Stories of this Canadian girl's adventures exploring Europe & beyond...join me!

Tuesday, March 11, 2014

victoria revealed: a love story till death do they part...or longer.

In reflecting over the past week; starting off with the first birthday of my newest nephew; then midweek saying goodbye to great guy’s uncle; and yesterday starting my Lenten ‘fast’ (better late than never to cut out sugar and bread), life and death are running through my mind, as if in a race. I am confident that life will win, even as death will pull a last minute, daring stunt to pass. Life will ultimately cross the finish line. But it sure is a strange race.


In the impressive Victoria Revealed exhibit currently on at Kensington Palace, I toured through the life of an equally impressive woman, who ruled the British Empire for 64 years from 1837 to 1901. Queen Victoria’s descendants made up significant parts of the royal houses in Sweden, Norway, Greece, Romania, Germany and Russia, during her reign.



Walking through the rooms where she was born, spent her childhood, heard that she had become queen, and met her husband; I caught a glimpse of the love story she shared with Albert through her journals, intimate portraits, his gifts of music and jewellery, and the letters she wrote.



I stood in Victoria’s former bedroom; I should say Queen Victoria’s former bedroom, in the understated, yet grand Kensington Palace. Situated in North London, next to sprawling lawns as far as the eye can see, the palace feels royal, yet also like a large home. 


Princess Margaret, Princess Diana, Will, Kate, George and Harry all have or do make their home here. Reading letters Victoria had written to Albert, I felt a bit like I was intruding on something intimate…which I was.


Just a few months after she was born on the 24th of May, 1819 Victoria's father died of pneumonia leaving the princess and her mother, the Duchess of Kent, penniless. Wanting to prepare her for her future role as queen, her mother kept her isolated from life at court with few friends her own age. Victoria had a vivid imagination and loved the arts. She sketched, sewed costumes for her wooden peg dolls, loved riding her beloved horse Taglioni, and took singing lessons from an Italian opera singer named Luigi Lablache. 


And then one spring day, it all began…

From her journal on the 18th of May, 1836 Victoria wrote, “we went down into the hall, to receive my Uncle Ernest, Duke of Saxe-Coburg-Gotha and my cousins, Ernest and Albert, his sons…Albert, who is just as tall as Ernest but stouter, is extremely handsome; his hair is about the same colour as mine; his eyes are large and blue, and he has a beautiful nose and a very sweet mouth.”
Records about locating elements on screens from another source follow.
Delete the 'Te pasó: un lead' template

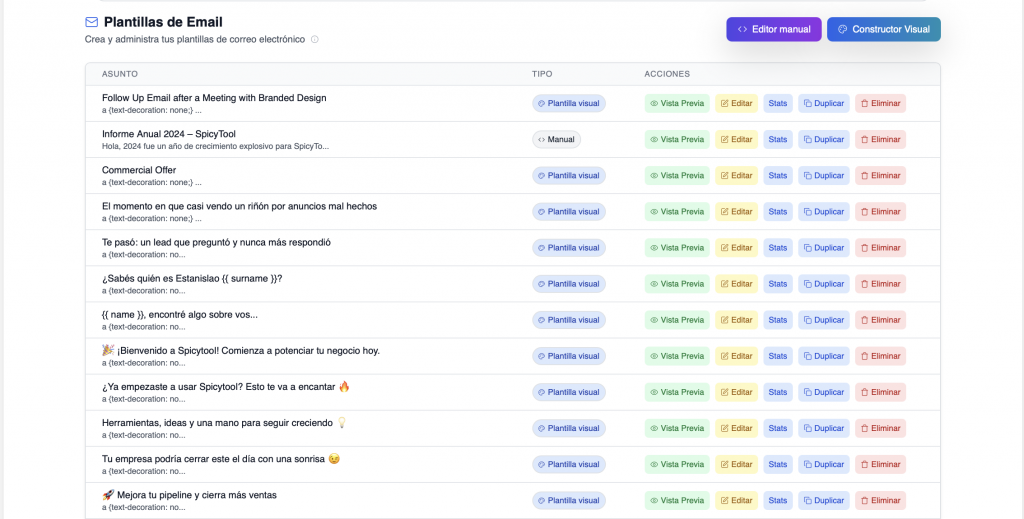(x=880, y=247)
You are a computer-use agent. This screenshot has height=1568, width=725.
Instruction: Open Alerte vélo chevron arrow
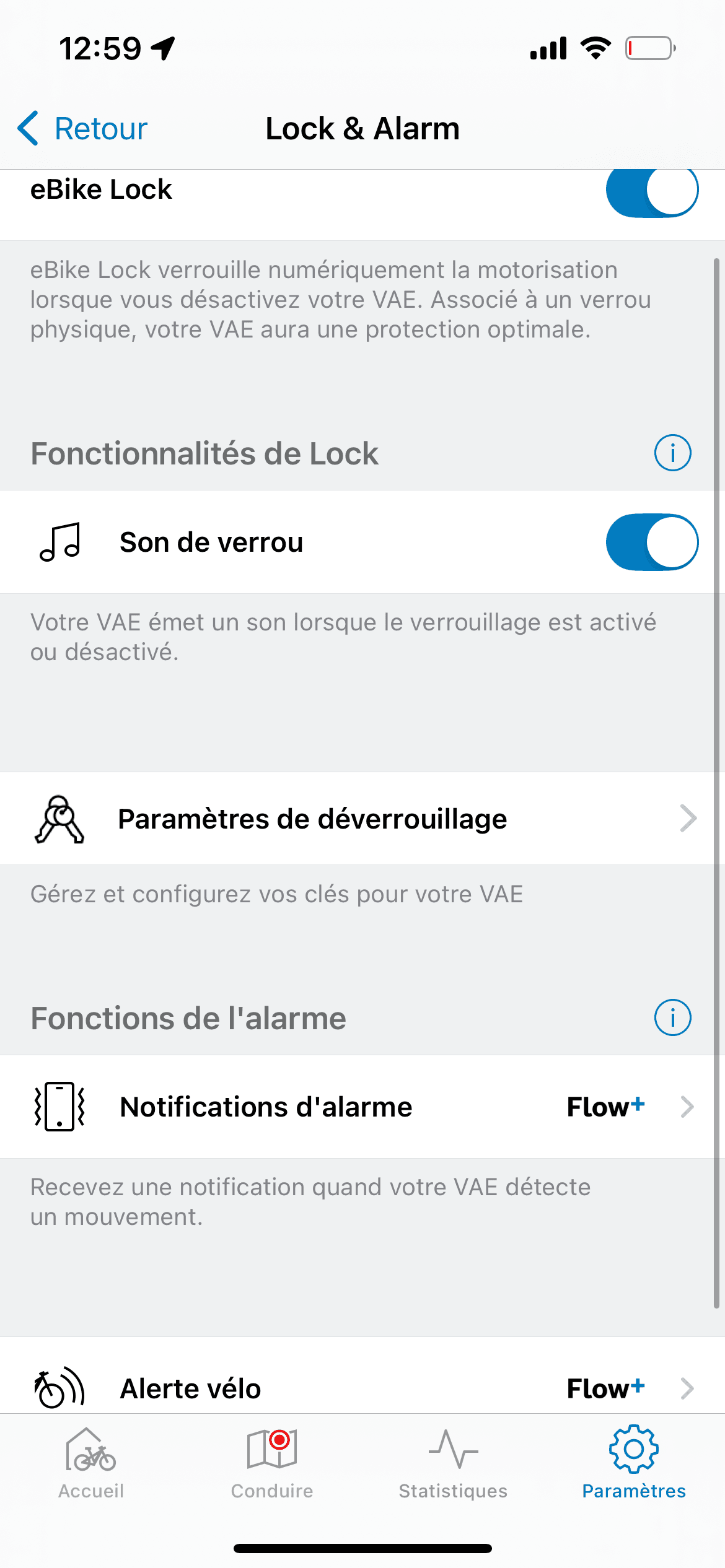[x=687, y=1388]
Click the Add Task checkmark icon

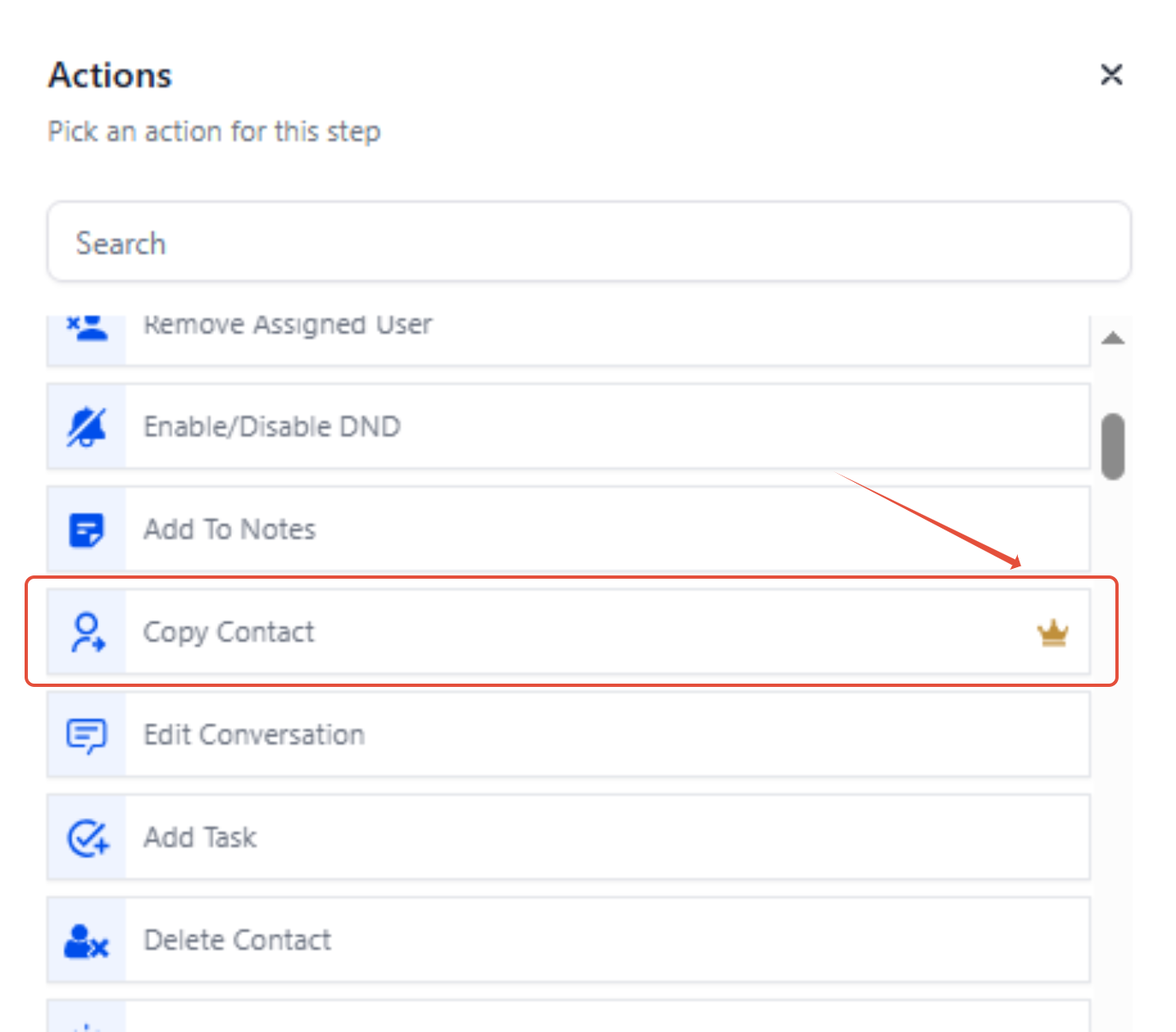click(87, 838)
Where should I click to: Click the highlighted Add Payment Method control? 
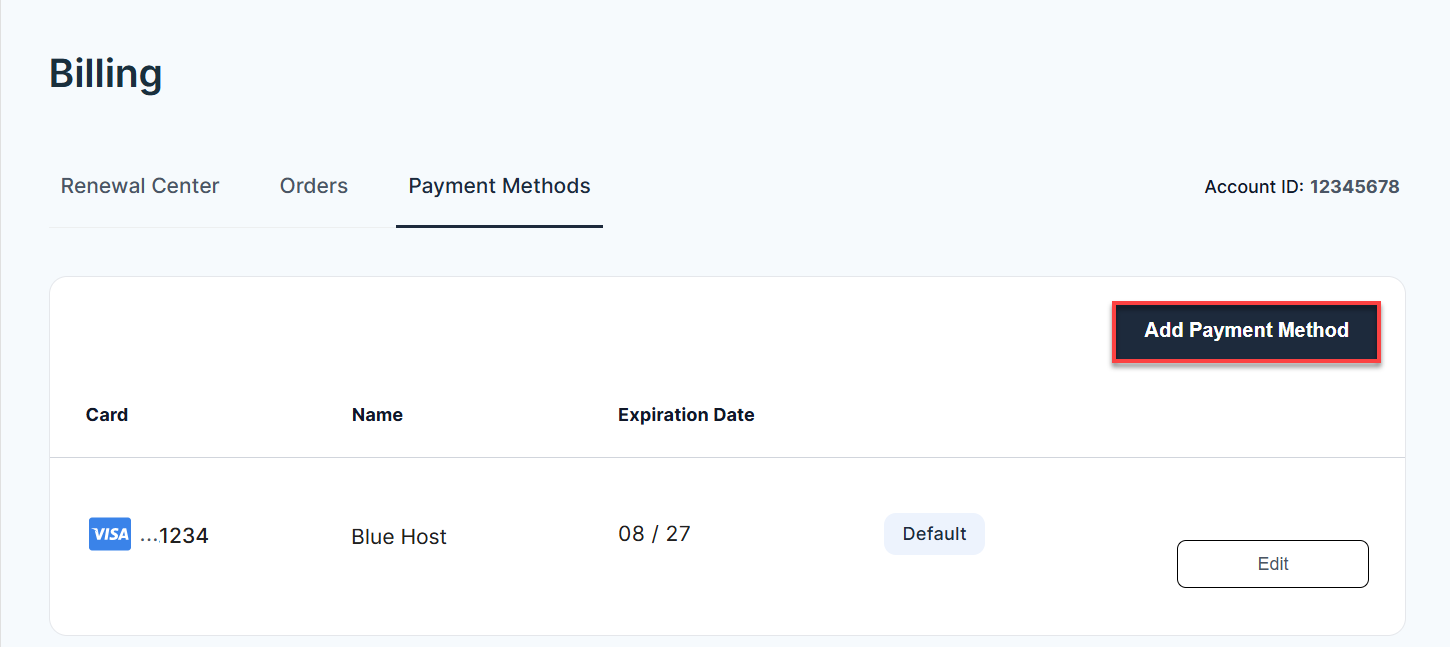[1245, 330]
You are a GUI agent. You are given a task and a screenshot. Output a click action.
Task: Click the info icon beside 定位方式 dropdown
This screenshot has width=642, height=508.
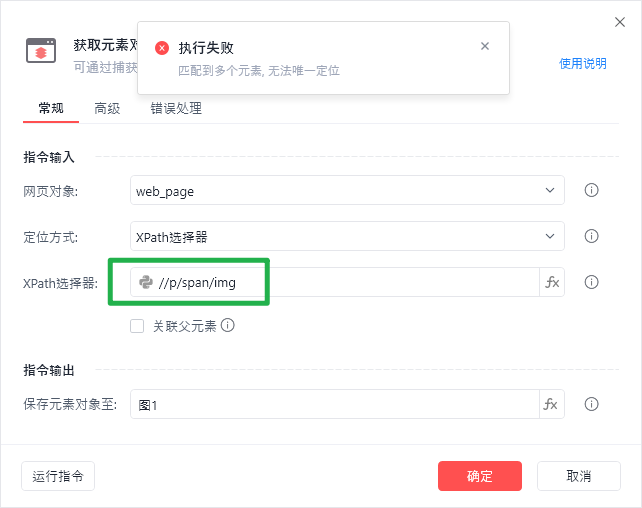point(591,236)
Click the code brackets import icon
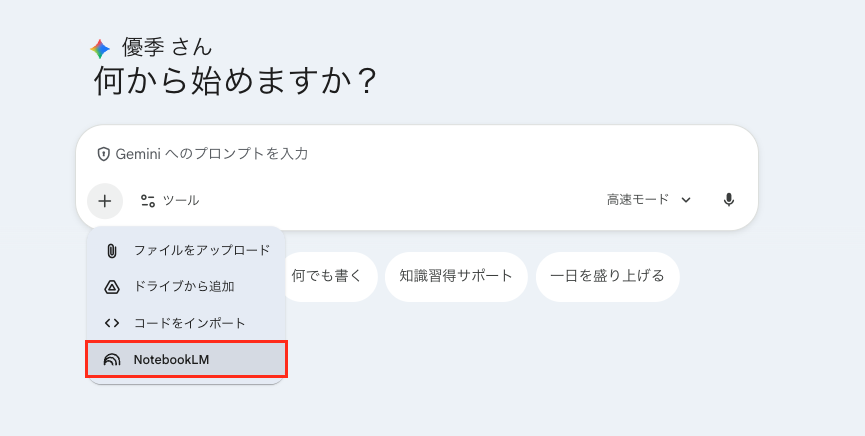 (112, 323)

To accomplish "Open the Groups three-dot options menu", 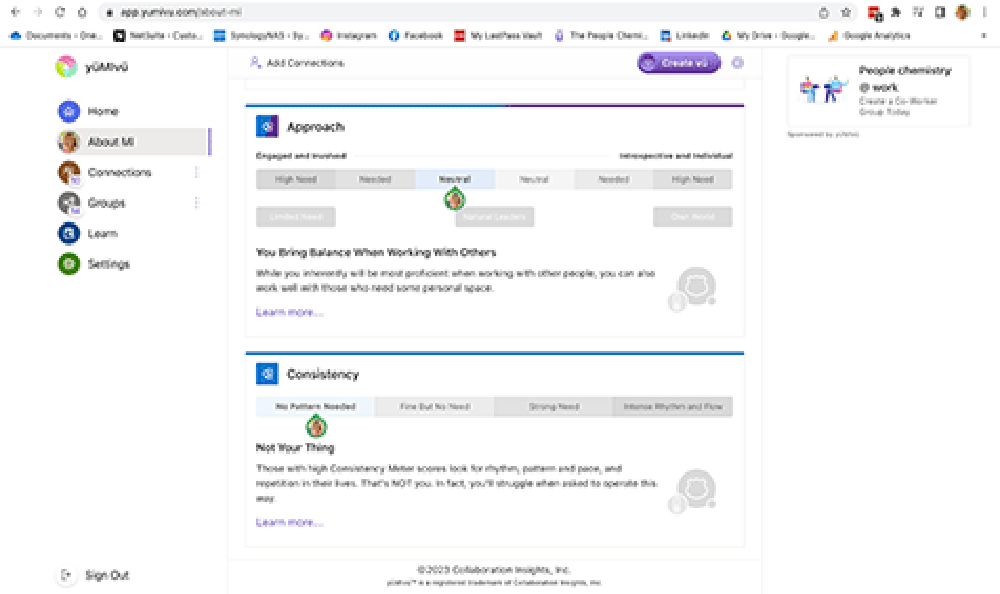I will 196,202.
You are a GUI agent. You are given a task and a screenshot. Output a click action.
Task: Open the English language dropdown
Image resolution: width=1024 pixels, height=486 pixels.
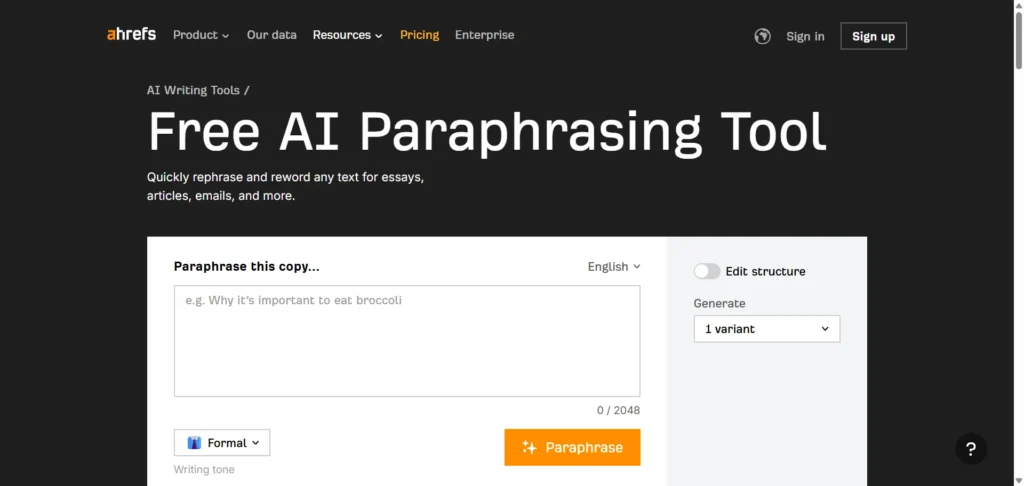pos(614,267)
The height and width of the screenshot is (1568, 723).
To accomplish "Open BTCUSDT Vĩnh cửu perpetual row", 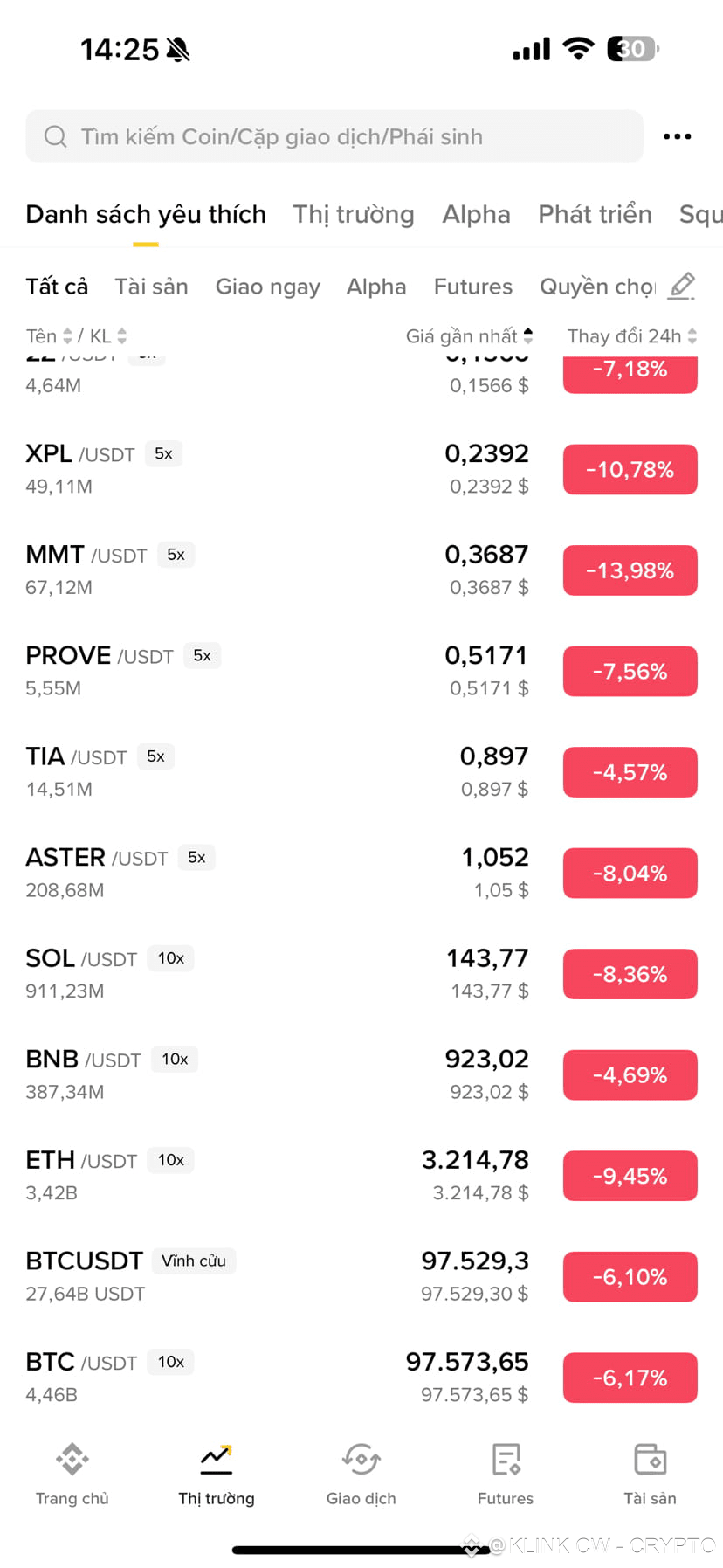I will coord(362,1276).
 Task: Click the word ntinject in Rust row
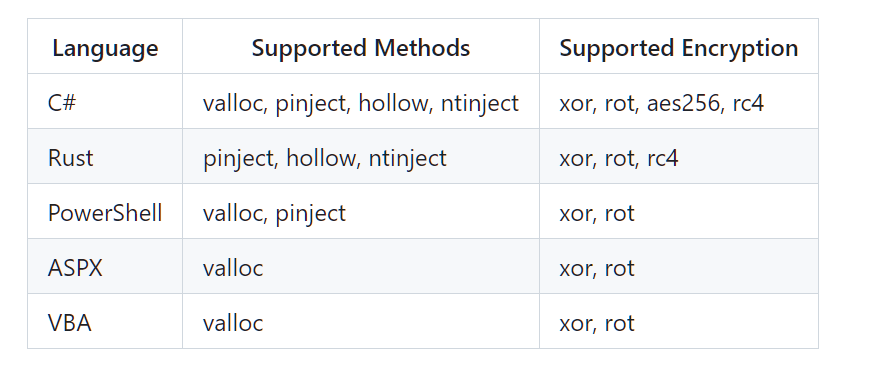(x=407, y=158)
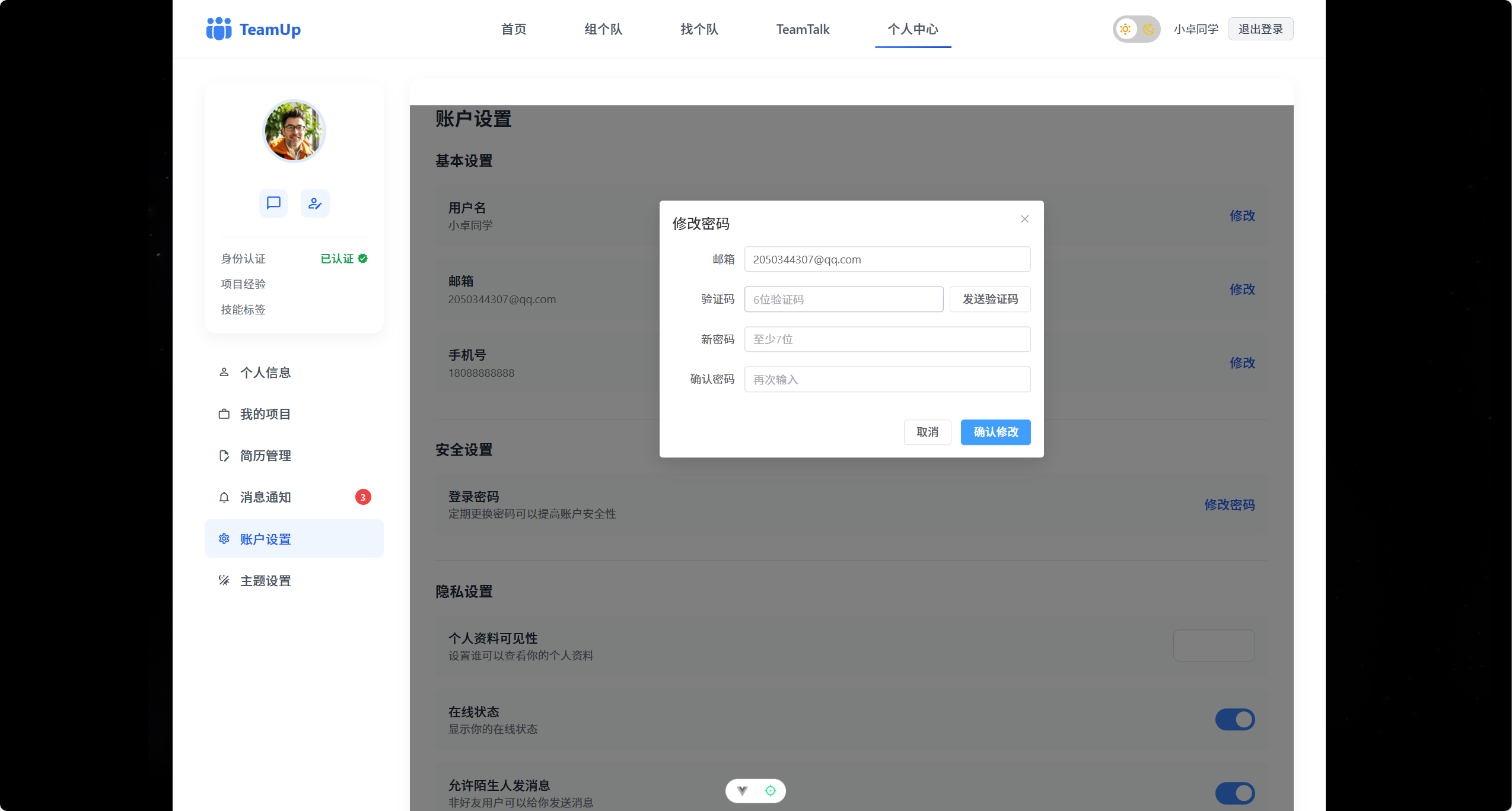Screen dimensions: 1512x811
Task: Click the edit profile user icon
Action: point(315,203)
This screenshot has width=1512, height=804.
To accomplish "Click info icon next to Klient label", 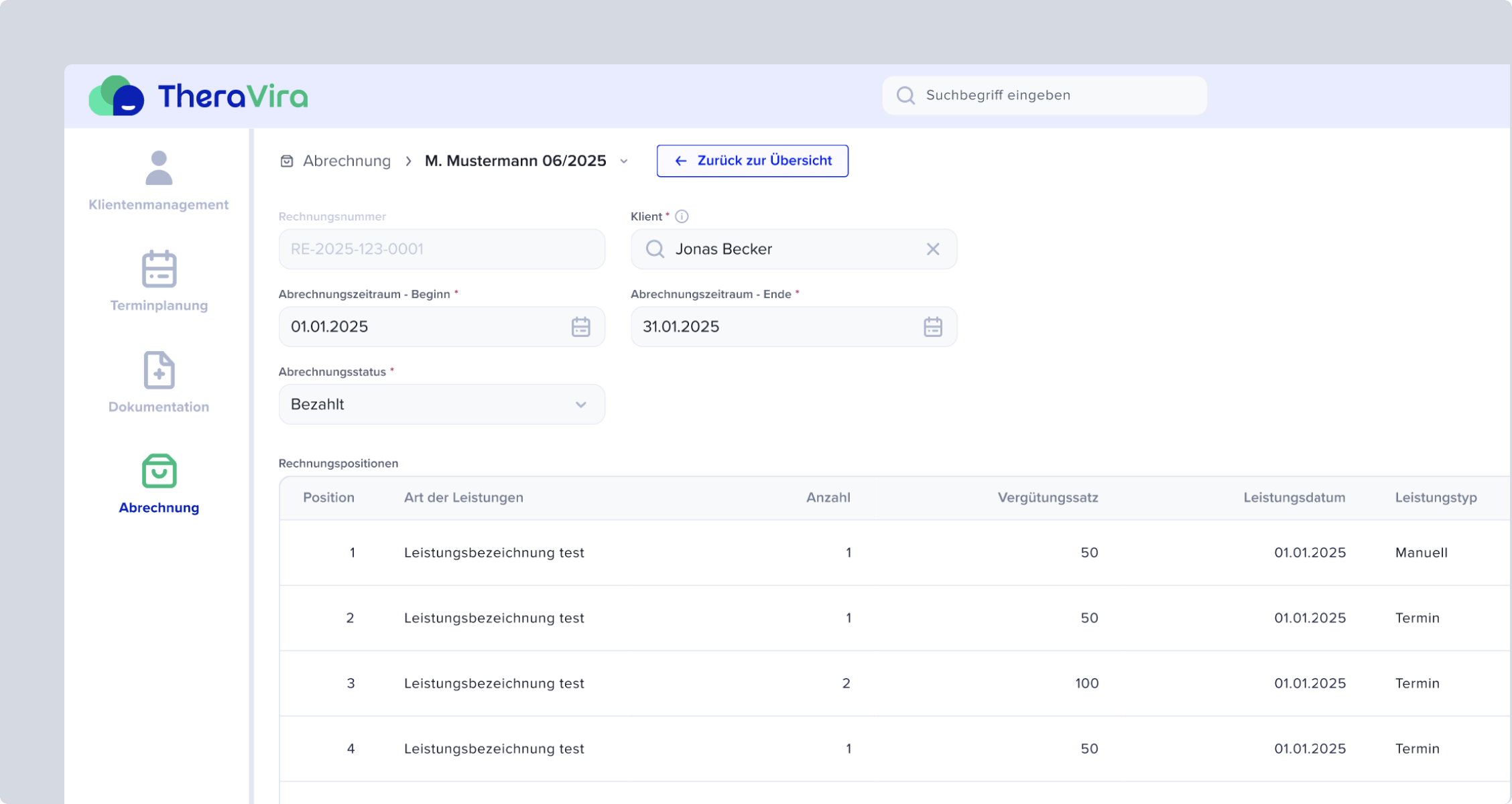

On June 20th, 1837 His Majesty King William IV died at Windsor and Victoria became Queen. 

Can you imagine the problems trying to find a guy ‘man’ enough to handle dating you once you become queen? But Albert stepped up to the plate, responding like an actor in a well-scripted rom com. He sent Victoria gifts and letters when they were apart, and between 1838 and 1839 he composed pieces expressing all of his love-lorn emotions; such as, Gruss aus der Ferne (Greeting from Afar), Schmerz der Liebe (The Pain of Love), and Einsamkeit (Loneliness). Some of the pieces you can experience in the exhibit.

The coup d’état upon their engagement in 1839, was called Der Orangenzweig. Prince Albert composed a piece set to a poem by his brother Ernest, joyful that Victoria:

‘Would agree to the intimate bond
With Saxony’s most upright princely son
A zephyr with its whispering tones
Reached the distant land of flowers.’

Albert was one thoughtful fellow. He often tried to bridge the relationship between Victoria and her mother, the Duchess of Kent. Victoria harboured quite a bit of resentment against her mother due to her lonely childhood. So, Albert commissioned a bookmark formed of four green, silk ribbons with a circle of eight semi-precious stones, the initials of which spelled VICTORIA: Vermeil, Jargoon (J was often used as an I); Chrysolite; Turquoise; Opal; Ruby; Jargoon; Amethyst…I wouldn’t have thought of that.


They were married on the 10th of February, 1840 and ended up having 9 children. Throughout her pregnancies, beginning with the first one, Victoria, Princess Royal, who was born on the 21st of November 1840, Albert helped fulfill her political and practical responsibilities. Victoria even formalized Albert’s role by asking Prime Minister, Lord Melbourne, to give Albert his own set of keys to her dispatch boxes. Victoria in turn supported and encouraged Albert in his projects, such as the Great Exhibition of 1851.


After they were married, Victoria and Albert often sang and played music together. They also formed a warm friendship with Mendelssohn, who visited them several times at Buckingham Palace. Between 1844 and 1847 he transcribed eight of his famous Songs without Words for the royal couple to play together. Throughout the exhibit, you realize how very suited to each other they were; they thoroughly enjoyed being together in work and play.

I moved through the exhibit slowly, taking it all in; her former rooms. Reading, listening, I was exploring someone's life. And then I turned a corner and the walls, the floor, the ceiling all went black.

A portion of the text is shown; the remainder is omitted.